A good nickname is hard to find. Most politicos would sell their grandmother for a winning tag like "Bibi." Netanyahu didn't even have to pay a public relations pro to think it up. According to Netanyahu family lore, it stems from childhood confusion with another older Benjamin who was the big BB while the future prime minister was the little Bibi.
Of course, nicknames can be a double-edged sword for politicians. A good nickname can be a political advantage. It was hard to resist pulling the lever for "The Gipper," as President Ronald Reagan was affectionately called, based on his portrayal of Knute Rockne. On the other hand, unwillingness to buy a used car from a man called "Tricky Dick" led to Richard Nixon's downfall.
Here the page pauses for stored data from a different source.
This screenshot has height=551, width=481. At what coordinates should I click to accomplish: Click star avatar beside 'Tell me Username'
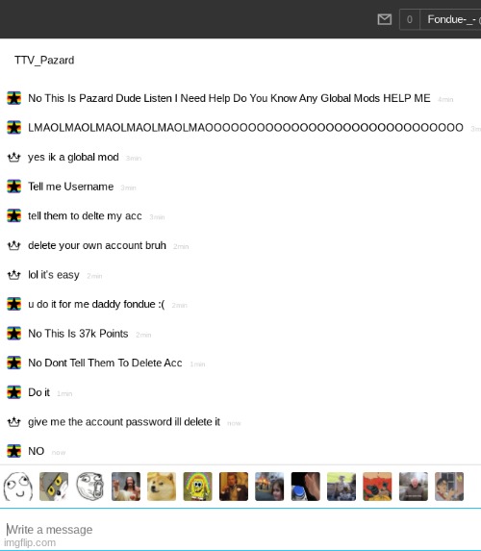[x=14, y=187]

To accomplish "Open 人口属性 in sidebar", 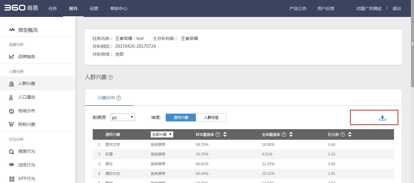I will (27, 97).
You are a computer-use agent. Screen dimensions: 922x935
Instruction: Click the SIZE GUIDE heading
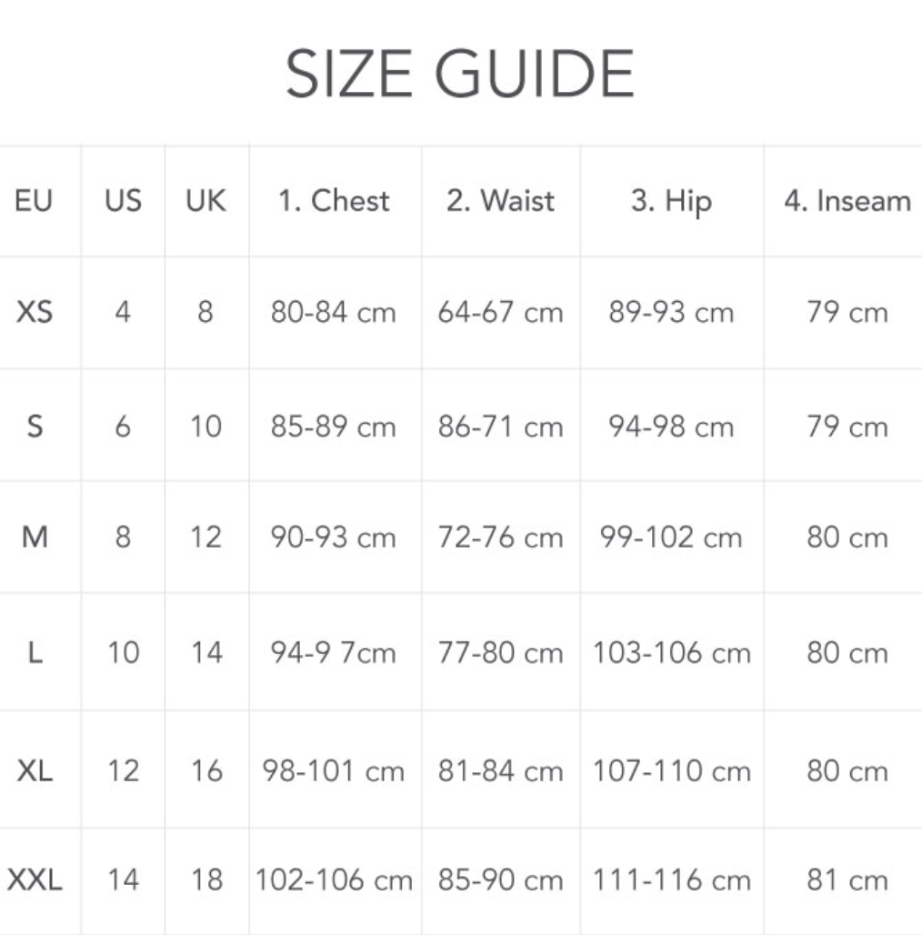[x=460, y=75]
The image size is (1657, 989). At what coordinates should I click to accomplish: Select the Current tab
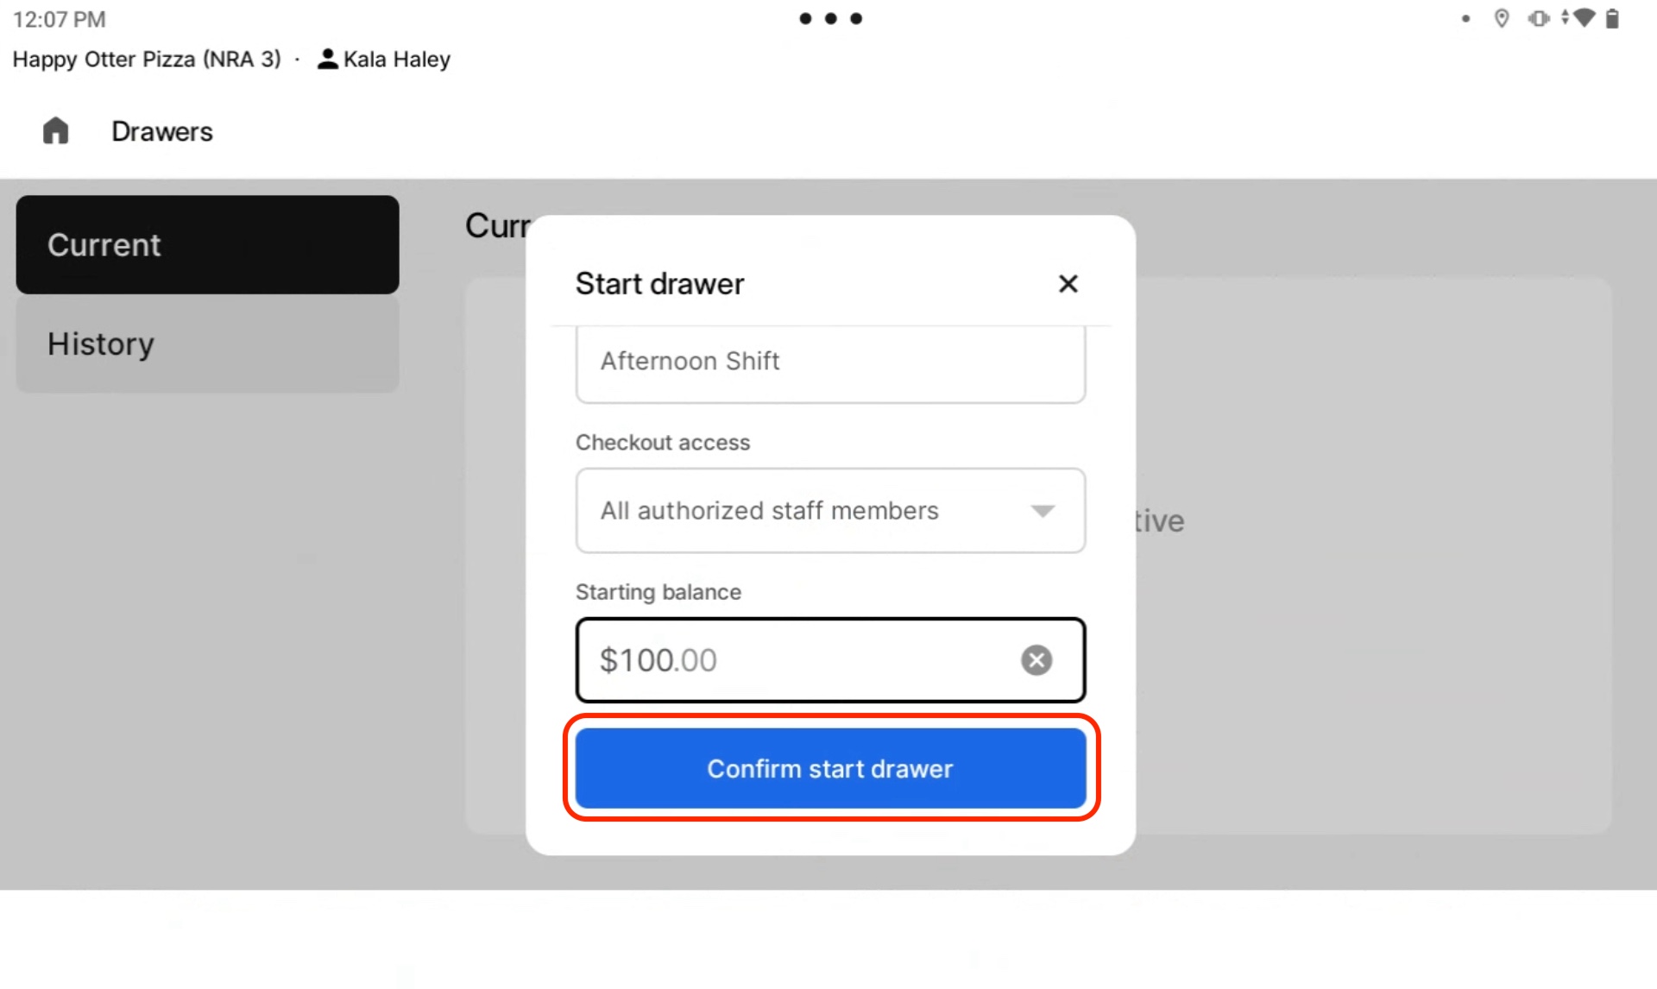pyautogui.click(x=207, y=244)
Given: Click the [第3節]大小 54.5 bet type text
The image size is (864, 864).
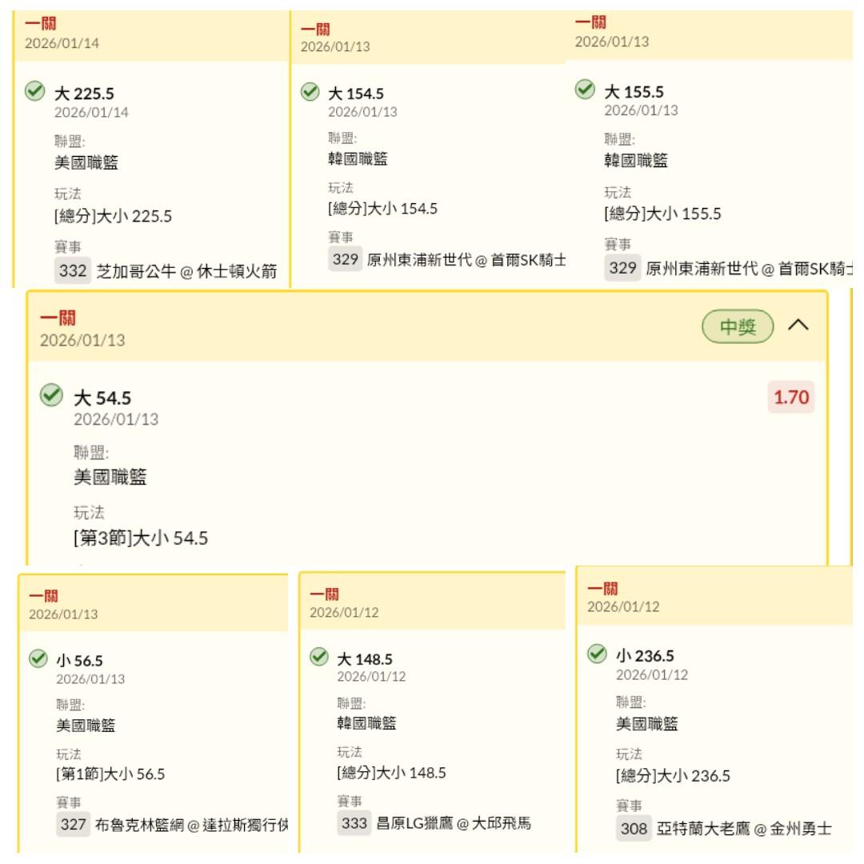Looking at the screenshot, I should pos(141,538).
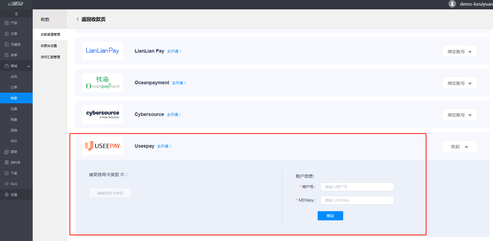Open 货币汇率管理 submenu item
The width and height of the screenshot is (493, 241).
click(50, 57)
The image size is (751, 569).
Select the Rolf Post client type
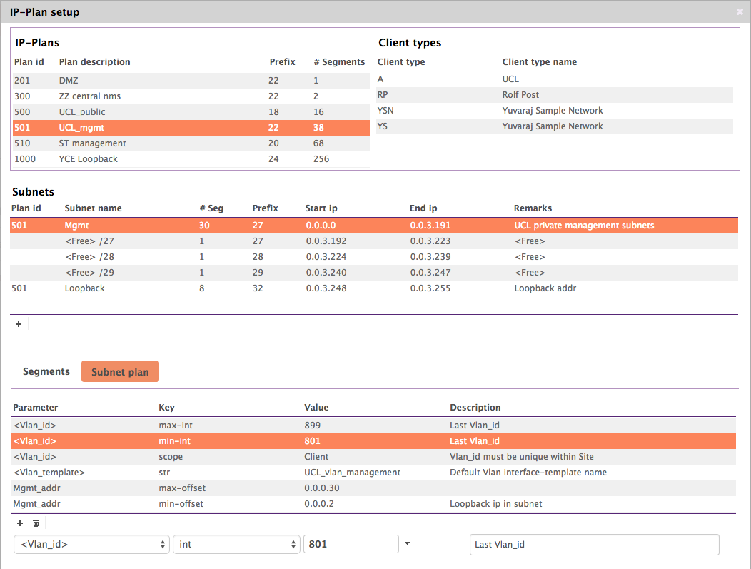coord(554,95)
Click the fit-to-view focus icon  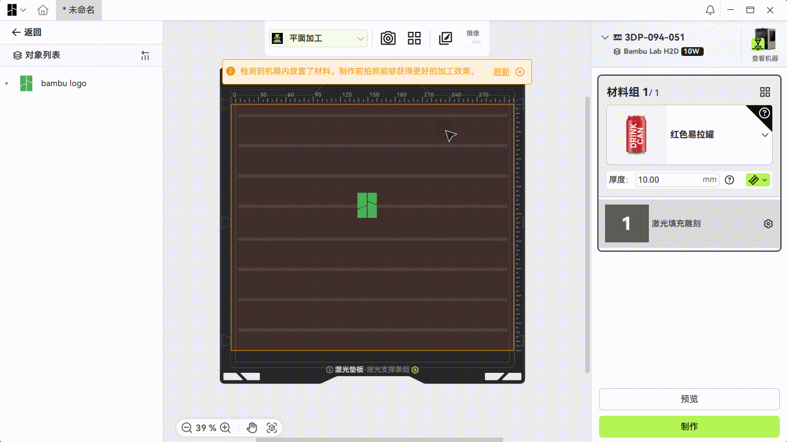point(271,428)
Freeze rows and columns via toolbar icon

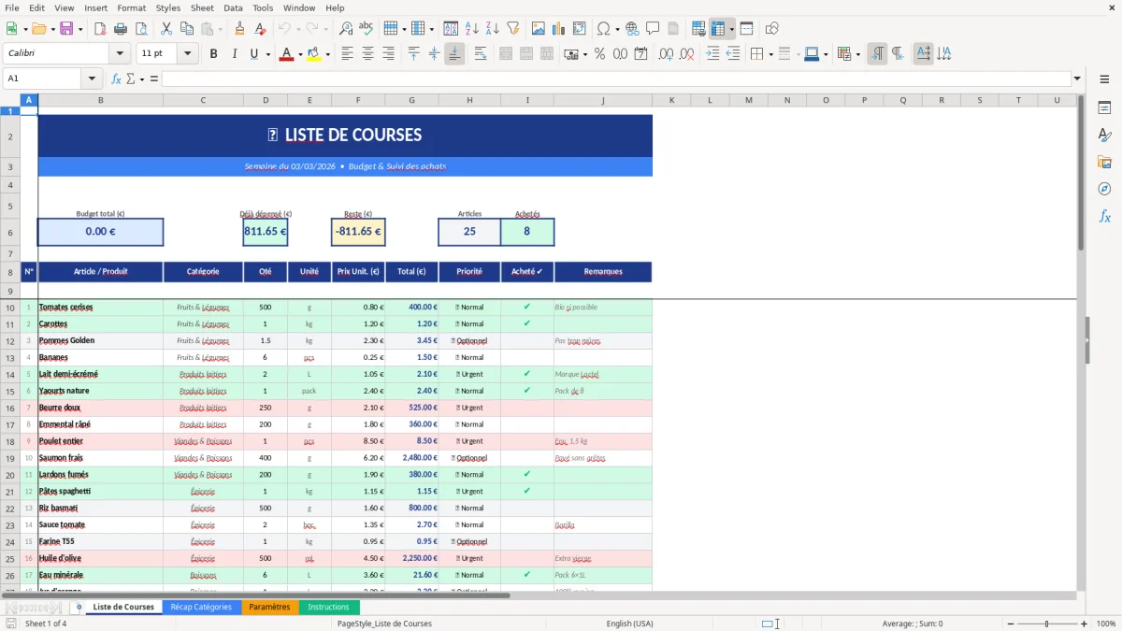pyautogui.click(x=720, y=28)
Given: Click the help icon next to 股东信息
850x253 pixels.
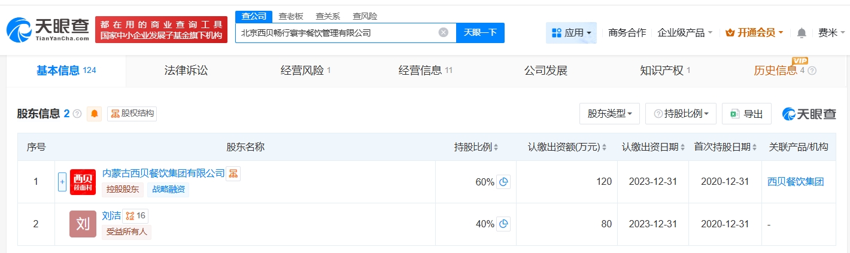Looking at the screenshot, I should [x=77, y=114].
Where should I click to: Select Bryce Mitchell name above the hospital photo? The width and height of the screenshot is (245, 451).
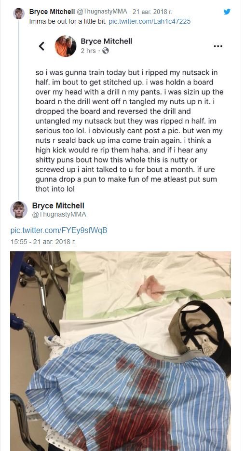pos(58,205)
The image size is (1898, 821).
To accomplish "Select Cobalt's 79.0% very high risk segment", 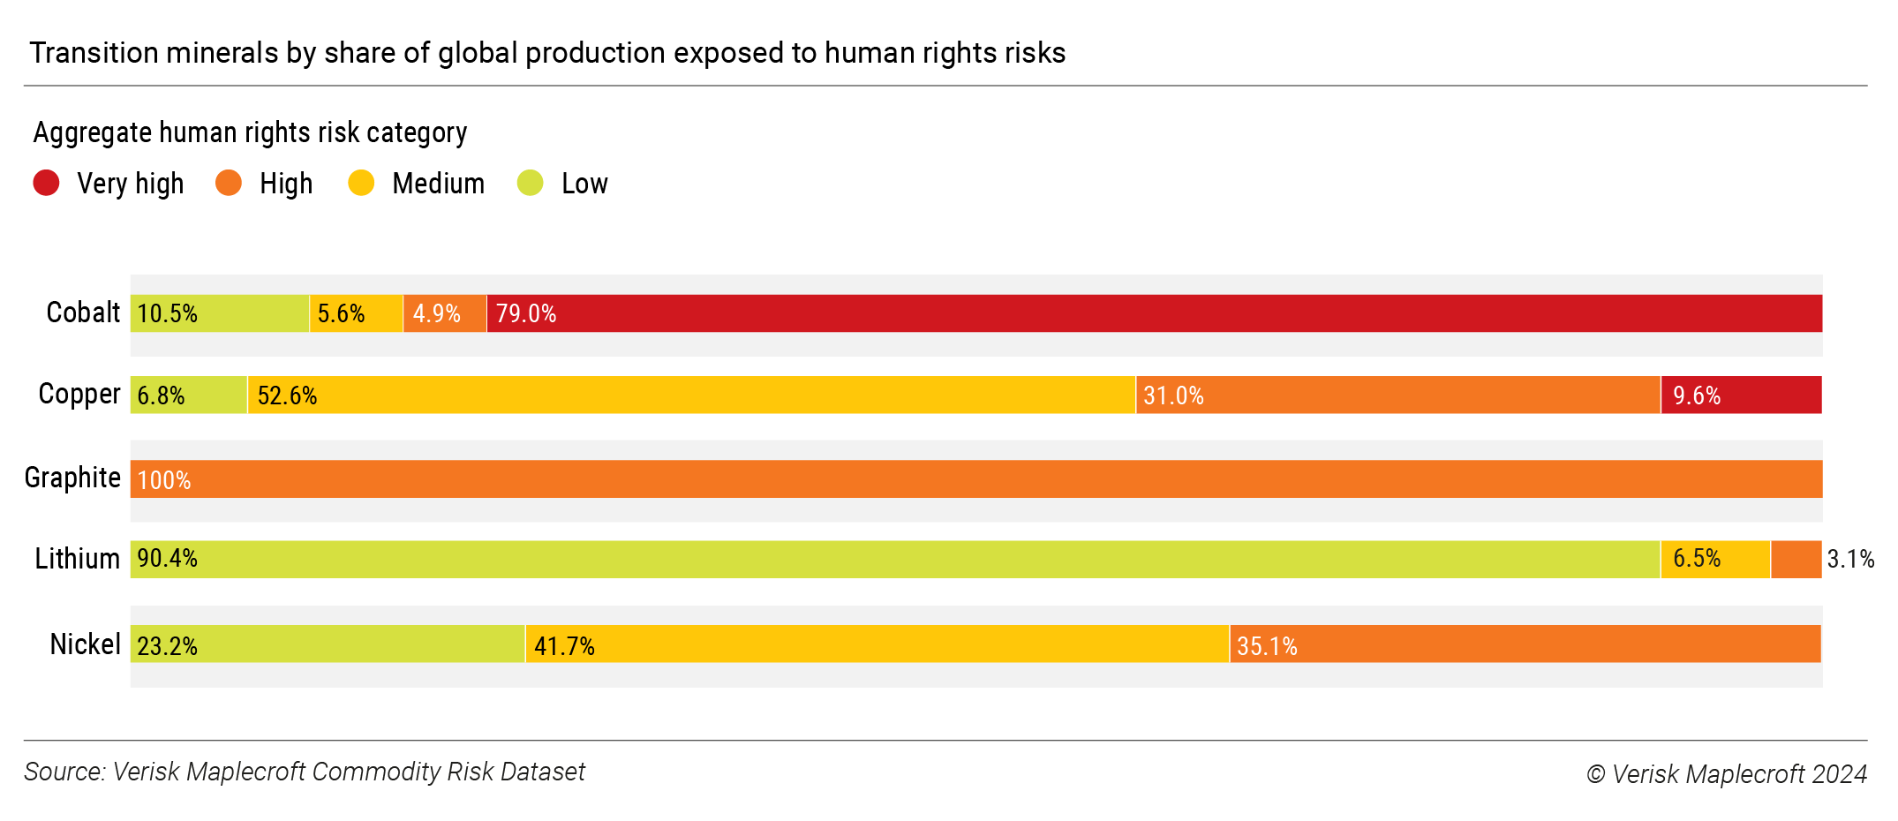I will [x=1154, y=313].

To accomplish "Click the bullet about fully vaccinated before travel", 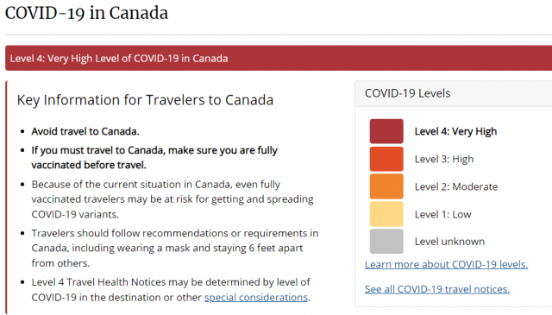I will click(154, 157).
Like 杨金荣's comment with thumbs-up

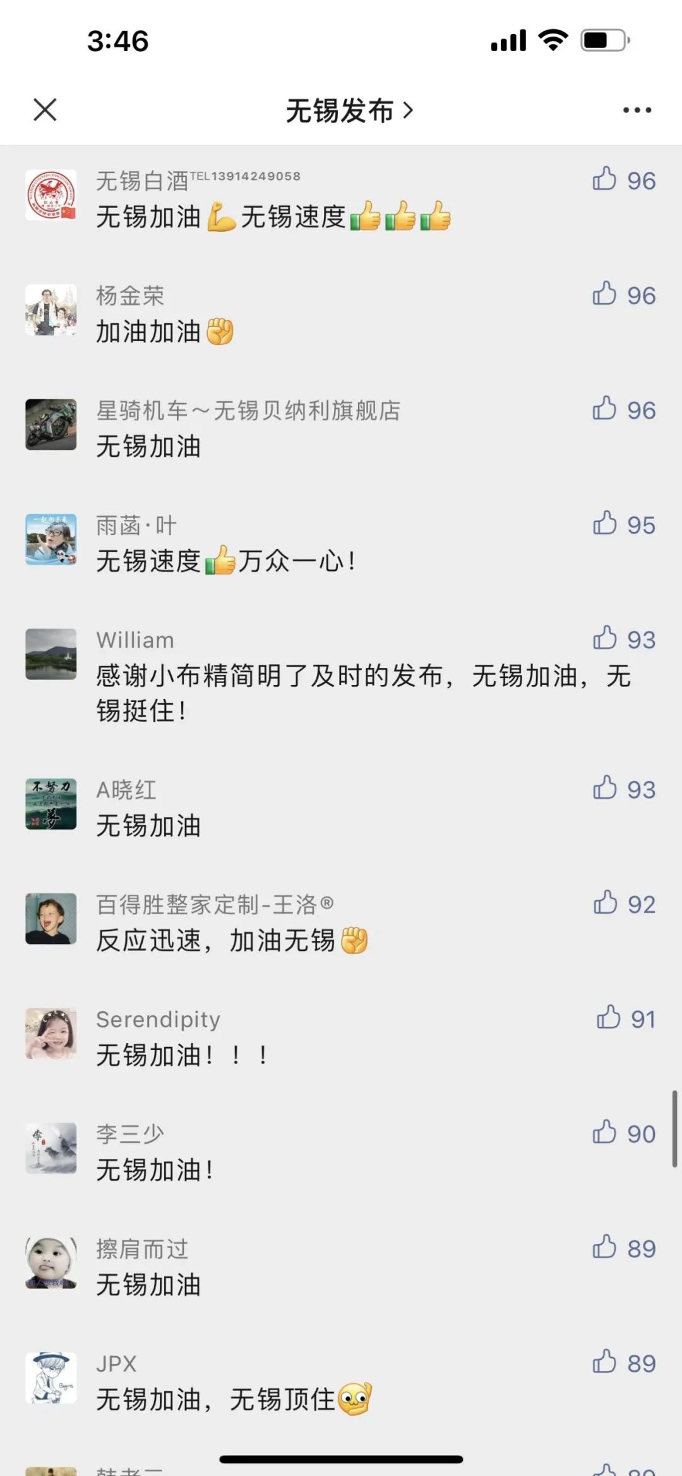pos(604,294)
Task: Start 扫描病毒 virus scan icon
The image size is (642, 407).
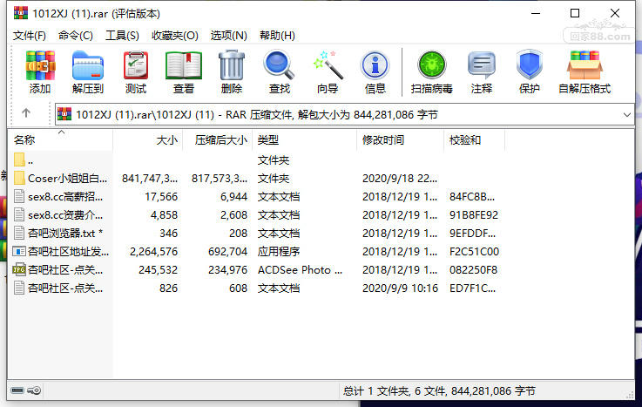Action: [431, 72]
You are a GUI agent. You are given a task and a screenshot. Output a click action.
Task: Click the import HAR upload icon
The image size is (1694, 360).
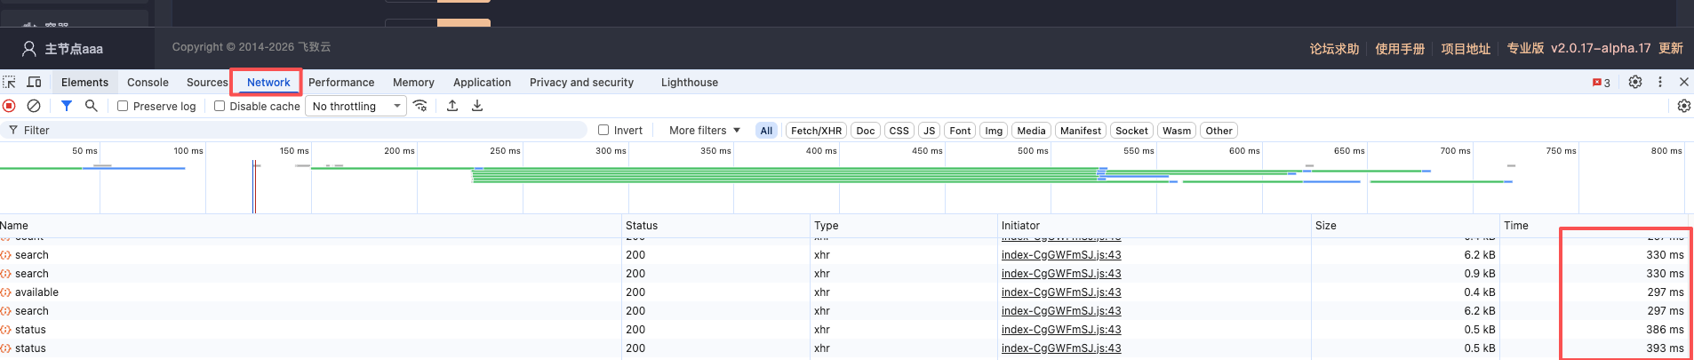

Other names are mixed blessings, like Britain's Margaret Thatcher's appellation — the "The Iron Lady." It conveyed strength and resolve to those who supported her while it conjured up a medieval instrument of torture for her detractors.
Acronyms like T.R., FDR, JFK and LBJ were good luck to both Roosevelts, John F. Kennedy and Lyndon B. Johnson. They also helped headline writers who dread long names.
Nicknames also break down the formal distance between the electorate and their leaders. The last two Democratic presidents, Carter and Clinton, have insisted on being called "Jimmy" and "Bill," no doubt to lend credence to their "man of the people" pose. A nickname gives you a chance to talk as if you actually knew the person who leads your country.
It is also useful to monarchies. Sixteenth-century Britons referred to their sovereign Elizabeth I as "Queen Bess." The soon-to-be ex-wife of England's current heir zoomed to popularity as "Di." Who knows? Even though there is no reference to it in the Bible, maybe even a few Israelites called their great King "Dov" — the Hebrew equivalent of "Dave" — though probably not to his face.
But has there ever been as good a nickname as "Bibi?" It is short, colorful, politically neutral and a writer's delight. Its two-syllable length also allows his most ardent supporters to serenade him with the "Bibi, King of Israel" song, into which "Mr. Netanyahu" would definitely not fit.
It also helped this product of Israel's most elite military unit and one of America's elite universities convince the Israeli in the street that he was one of them.
What lies behind this decision? The prime minister may believe being called "Bibi" shows disrespect, as if making everyone call him "Mr." will increase the government's prestige. But since when did Israeli politics and journalism look to Miss Manners for guidance?
Mr. Benjamin Netanyahu's success in office will depend on the strength of his character, intellect and political skills. I happen to think he will do just fine leading Israel whether anyone calls him "Bibi," B.N., his excellency, the prime minister or "late for dinner." And sticking to formality will not convince his critics that he is on the right track.
Mr. Netanyahu's staff should lighten up, forget about formality and make good use of his moniker. After all, it's not every political leader who can get the press to sing, "Yessir, he's their Bibi!"